これを日本風に味つけし、「明太子」と名付けて売り出したのが『ふくや』の創業者である川原俊夫さん。川原さんは、戦前朝鮮半島で食べていた明太子の味が忘れられず、“朝鮮で食べたおいしい辛子めんたいこを、日本人に伝えたい”という思いで、夫婦二人三脚で試作をくりかえしたそうです。そうしてやっと、1949年(昭和24年)1月10日戦後の博多・中洲の地で、明太子は販売されました。その美味しさは時間をへて口コミで広がり、次第に博多名物となったのです。 -
韓国では、スケトウダラのことを「明太(ミョンテ)」といいます。日本人はこれを「メンタイ」と呼び、「タラコ」のことも同じくメンタイと呼んでいました。めんたいこは、「明太」の子だから「明太子」というワケです。
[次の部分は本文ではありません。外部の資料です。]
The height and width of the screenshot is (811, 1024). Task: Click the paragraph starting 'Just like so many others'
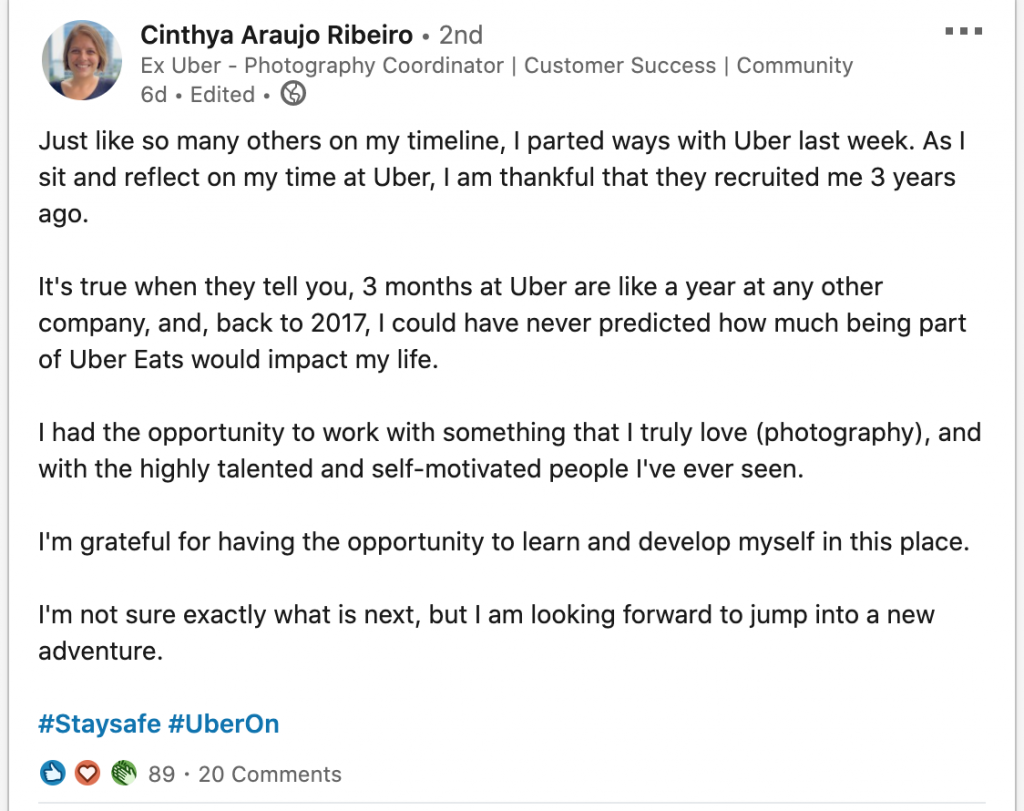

「たらこ」と「めんたいこ」の違いは、一般的に産卵前のメスのスケトウダラの腹からとれた卵を塩漬けしたたものが「(塩)たらこ」。それに、唐辛子を主原料とした調味料などに漬けて熟成させたものを「めんたいこ」「辛子めんたいこ」と呼んでいます。 -
スケトウダラは、タラ科の魚です。スケトウはマダラにくらべて、体は細長く全長60センチ程度。日本海では山口県以北、太平洋側では東北以北、オホーツク海やベーリング海、アラスカまで分布しています。産卵は、一般的に日本近海で2月~4月ごろ、朝鮮近海で12月~2月ごろと言われています。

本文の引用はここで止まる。